Theresa May doubles up on anti-EU rhetoric
Theresa May has delivered a warrior queen address in front of No 10 after her chat with Her Majesty. She spoke of Brexit talks being sabotaged (my word, but the spirit of her remarks) by Brussels. She spoke of “threats” from Brussels, where some don’t want the Brexit talks to succeed. There’s every chance, according to her own political calculations, that the Brexit bill dominating the headlines was working its magic for her with many voters. But that, for Theresa May, wasn’t enough. She decided to double up on the anti-EU rhetoric.
No doubt her campaign aides will be thrilled, based on their focus group assessments of what some punters like to hear their PM saying. But there will be plenty of others, senior Tories amongst them, who wonder whether the PM is being so confrontational that she is pushing herself into a hardline position on the EU negotiations that could make a deal impossible.

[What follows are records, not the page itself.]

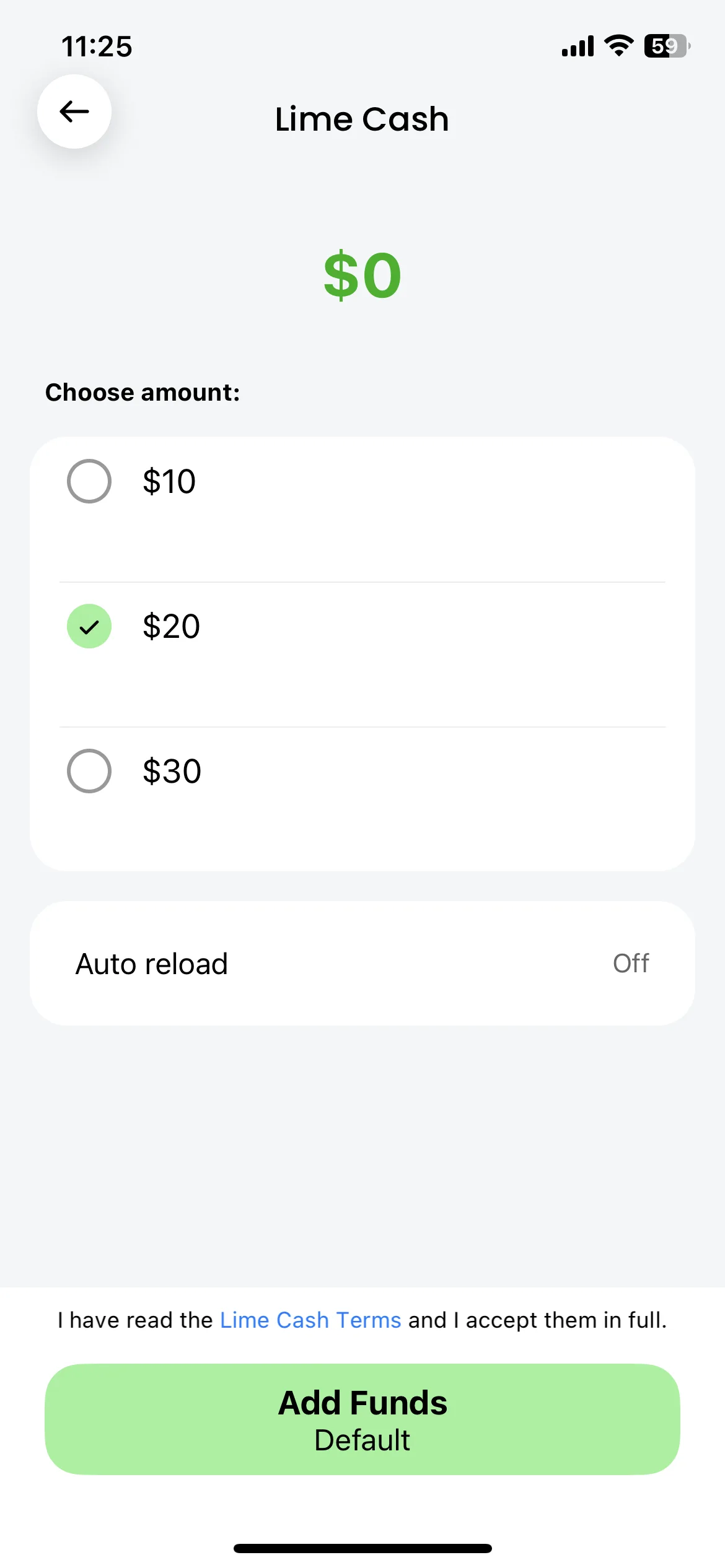725x1568 pixels.
Task: Open the Lime Cash Terms link
Action: 310,1320
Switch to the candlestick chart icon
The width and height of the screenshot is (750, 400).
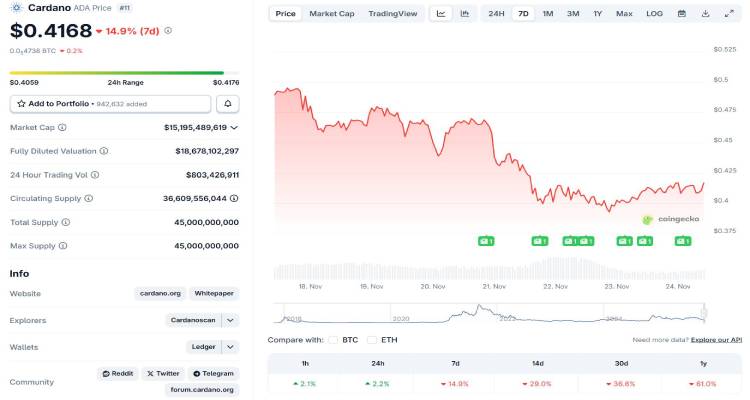pyautogui.click(x=465, y=14)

Since the PM announced an election there has been one school of thought that says Mrs May is fighting for a big mandate in this election so she can make the concessions in the negotiations which she couldn’t make if held to ransom by a small number of Brexit hardliners exploiting her small majority. Adherents of that view may be scratching their heads after that Prime Ministerial address wondering if they’ve quite called it right.

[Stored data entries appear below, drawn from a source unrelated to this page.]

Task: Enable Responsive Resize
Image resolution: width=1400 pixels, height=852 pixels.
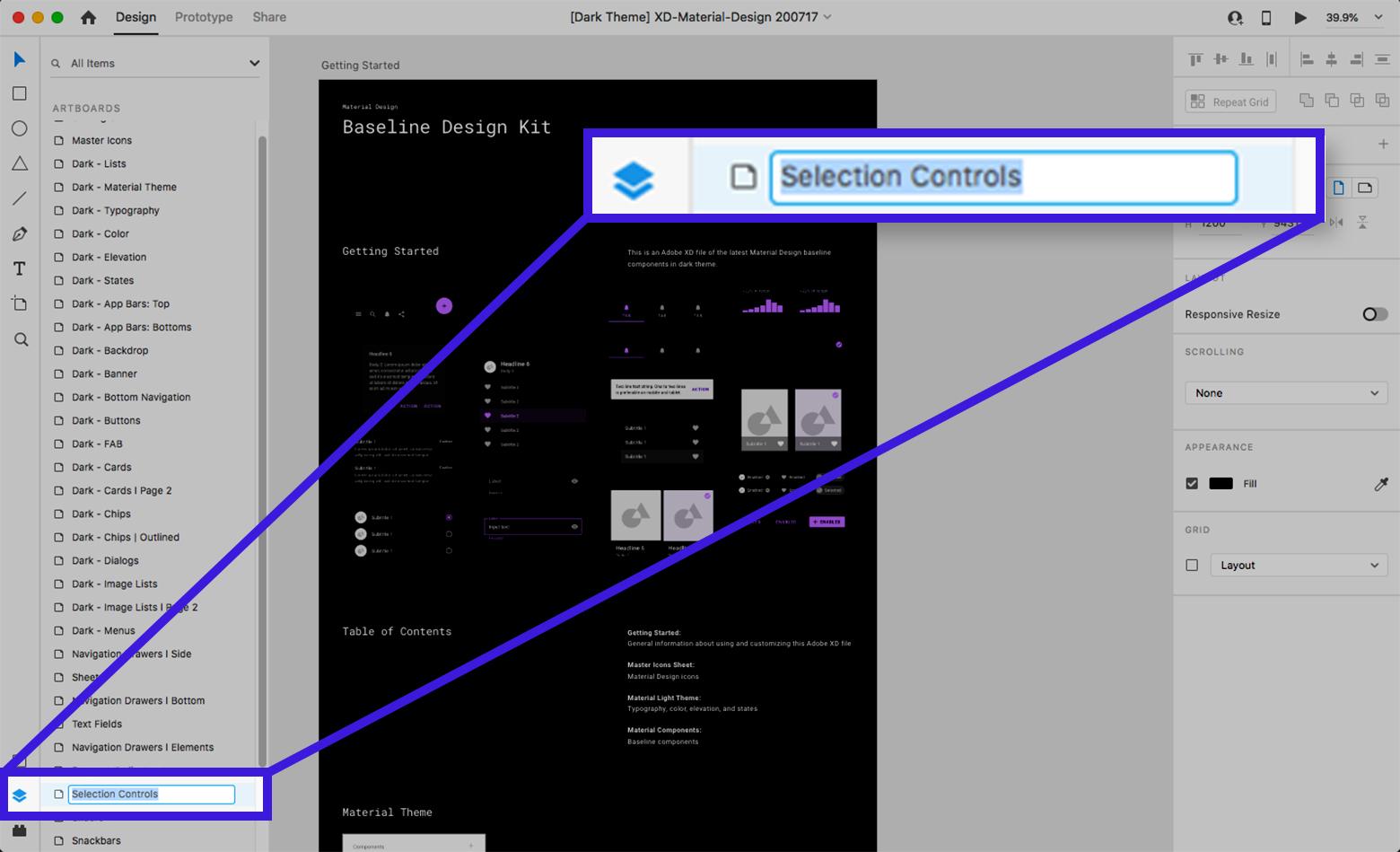Action: click(x=1372, y=314)
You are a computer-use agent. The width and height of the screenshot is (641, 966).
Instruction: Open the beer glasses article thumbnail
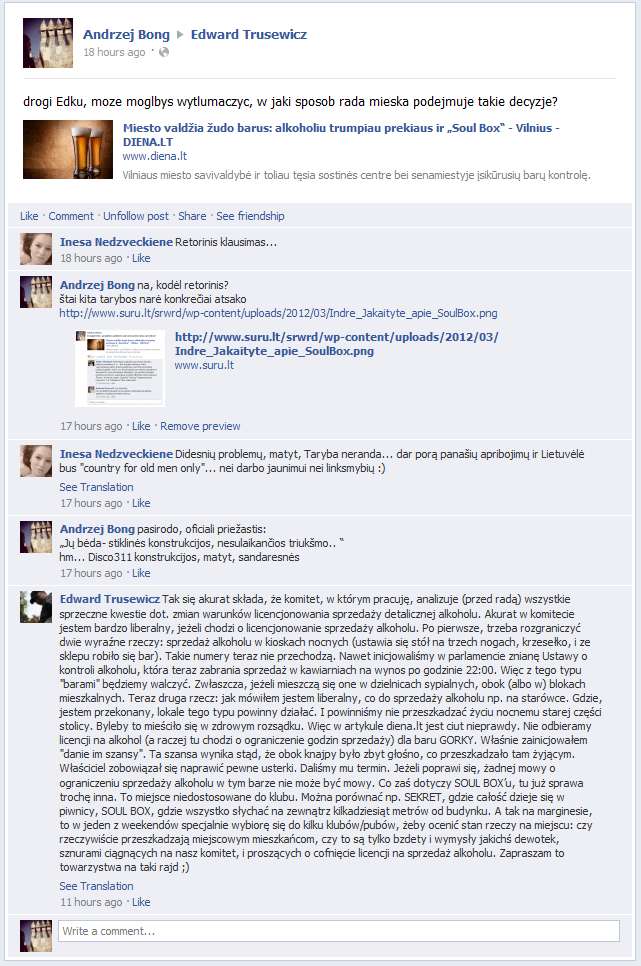coord(68,150)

The PM takes the prize for belligerent rhetoric but in Brussels there’s been a toughening up of positions in the last few days as well. The leak, widely attributed to Jean-Claude Juncker’s chief aide, Martin Selmayr, of what Downing Street considers a partial account of last Wednesday’s dinner, suggested Mrs May’s government was delusional about Brexit.
Following on from that, today there have been headlines suggesting
the UK could be in for an even bigger Brexit bill than €50/60 billion one which Brussels has been floating. Now there’s a €100 billion figure knocking around and it is no accident it is being talked about.
Senior figures in Brussels have been re-working the numbers for the Brexit Bill, putting in some additional costs and subtracting some assets that were previously thought to be numbers the British could set against the bill.
Michel Barnier, the EU negotiator, said to journalists at the Brussels press conference that he wouldn’t be drawn on numbers but behind the scenes, senior Brussels figures have been guiding visitors that tougher numbers have been prepared, in part in response to pressures from member countries.
But another toughening up exercise in the Brussels position also seemed to show its face today. It had been thought that the EU would be pursuing full EU rights (welfare, healthcare, right to work etc) for all EU citizens living in Britain until the day they died or pursuing a guaranteed automatic right of UK residency for EU citizens who have lived in the UK for five years (including those that arrive the day before Brexit happens in March 2019 and then stay on). What the EU negotiator outlined today was a plan to go for both of these proposals at the same time.
It looks like Brussels is maximising both its demands. That could mean that it wants to settle somewhere in the middle of the Brexit bill numbers and somewhere below the full demand on EU citizens’ rights. But when David Davis, the Brexit Secretary was asked about the Brexit bill this morning he seemed to rubbish not just the bigger €100 billion number but also the talk of €50bn or €60bn.
And you can imagine No. 10 getting very panicked about signing up to a deal that gives lifetime full welfare access to an EU citizen who arrives in March 2019. These EU citizens would have the right to bring in a potential spouse from a non-EEA country which UK citizens don’t automatically have. (It would apply to a negligible number of people but you can see a Daily Mail headline that looked at it differently.)